The Gentleman Bomber

You probably know the Coen Brothers as brilliant, relatively high-profile film-makers whose affectionate celluloid depictions of daft Americans have earned them ‘cult+’ status in the US and UK. But did you know that Ethan Coen is also a poet of sorts? He’s had two collections published, neither of them particularly well-received, but someone has drawn my attention to the following from The Drunken Driver Has The Right of Way and I think it’s intriguing, in a good way:

“Mr. Sands”

He had an accent, “Mr. Sands;”
Was fond of wearing four-in-hands;
His friends, like him from parts unknown,
Wore four-in-hands much like his own.

They’d jabber loudly in his room
But mumly smile at lodgers whom
They’d genuflect past on the stair;
Some had soup stains on their neckwear.

Our Mr. Sands was neat at tea
But, finished, he’d rise instantly
And bow, adjusting his cravat,
Then fly up to his third-floor flat.

He puttered quite a bit up there.
He’d much the neatest facial hair
Of any roomer; we surmised
That that absorbed him, or his ties.

We left him to his own affairs
Until the bomb blew up upstairs.
We tie his ties now; Mr. Sands
Cannot knot knots, not having hands.

– Ethan Coen, ca. 2001

I had to look up ‘four-in-hands’ – it’s a common type of tie knot (and obviously ironic in Mr. Sands’ case); I also had to look up ‘genuflects’ – it means to bend ones knee to the ground in a gesture of servility – and is the perfect word to describe the extreme civility which Mr. Sands’ terrorist friends use to cover their uncivil intents. I assume “Mr. Sands” is in quotation marks because it’s an assumed name, and one which the speaker of the poem has more than enough reason to doubt following the explosion in the final stanza.

The intensely economic manner in which the plot of “Mr. Sands” is communicated is one of its most appealing features, as is its use of homophones (words which sound the same even though they’re spelt differently) – consider, for example, the exuberant and blackly comic last line, “Cannot knot knots, not having hands.”

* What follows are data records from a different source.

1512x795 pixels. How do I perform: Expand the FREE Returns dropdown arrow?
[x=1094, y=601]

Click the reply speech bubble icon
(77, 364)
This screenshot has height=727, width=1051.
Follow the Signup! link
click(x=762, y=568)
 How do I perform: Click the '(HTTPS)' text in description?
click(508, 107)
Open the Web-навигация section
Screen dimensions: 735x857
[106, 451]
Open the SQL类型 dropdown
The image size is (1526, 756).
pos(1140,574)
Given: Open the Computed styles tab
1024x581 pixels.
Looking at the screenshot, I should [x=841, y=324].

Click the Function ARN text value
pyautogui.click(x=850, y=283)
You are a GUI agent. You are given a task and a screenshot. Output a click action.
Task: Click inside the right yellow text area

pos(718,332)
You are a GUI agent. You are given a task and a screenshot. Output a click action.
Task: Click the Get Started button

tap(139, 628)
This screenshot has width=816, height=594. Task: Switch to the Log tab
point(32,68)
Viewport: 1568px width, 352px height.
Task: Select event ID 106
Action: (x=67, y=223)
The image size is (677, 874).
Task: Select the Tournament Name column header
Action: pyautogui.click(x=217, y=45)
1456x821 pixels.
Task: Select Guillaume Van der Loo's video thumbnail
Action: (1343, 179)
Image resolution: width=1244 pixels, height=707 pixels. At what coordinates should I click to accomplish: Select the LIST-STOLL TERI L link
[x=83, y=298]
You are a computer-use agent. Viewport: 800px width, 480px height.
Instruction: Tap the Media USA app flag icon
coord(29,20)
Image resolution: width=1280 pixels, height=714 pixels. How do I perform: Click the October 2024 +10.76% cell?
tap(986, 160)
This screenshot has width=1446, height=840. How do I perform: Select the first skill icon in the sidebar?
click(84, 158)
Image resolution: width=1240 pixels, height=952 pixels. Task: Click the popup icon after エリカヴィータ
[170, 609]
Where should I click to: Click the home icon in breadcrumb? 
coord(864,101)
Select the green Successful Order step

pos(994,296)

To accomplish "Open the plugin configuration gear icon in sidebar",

The poem does float around in time and space quite a bit – words like ‘mumly’ and references to taking tea suggest an English setting, but ‘puttered’ putts the mind back firmly to the US of A. It’s not possible to be exact, but I’d say that the boarding-house setting (implied by references to ‘lodgers’ and ‘roomers’) dates the story told by the poem to between 1900 and 1950. This assessment is supported by the depiction of terrorism in the poem, which is more ‘domestic’ than that associated with Islamic extremism in the popular imagination.

As some of you may have already realised, it’s all very reminiscent of an Ealing Comedy. The Coen brothers’ films reveal a strong Ealing influence and they even went so far as to remake The Ladykillers in 2004. It’s a safe bet that Coen wrote this having just gone on an Ealing Comedy viewing spree in preparation for that remake in the early Noughties.

Reading this poem gave me a richer appreciation of Ethan Coen’s talent; hopefully it’s done the same for you. However, if it has and you want to preserve that gain, I’d recommend you don’t read the rest of the collection; it’s possible to be too fond of limericks.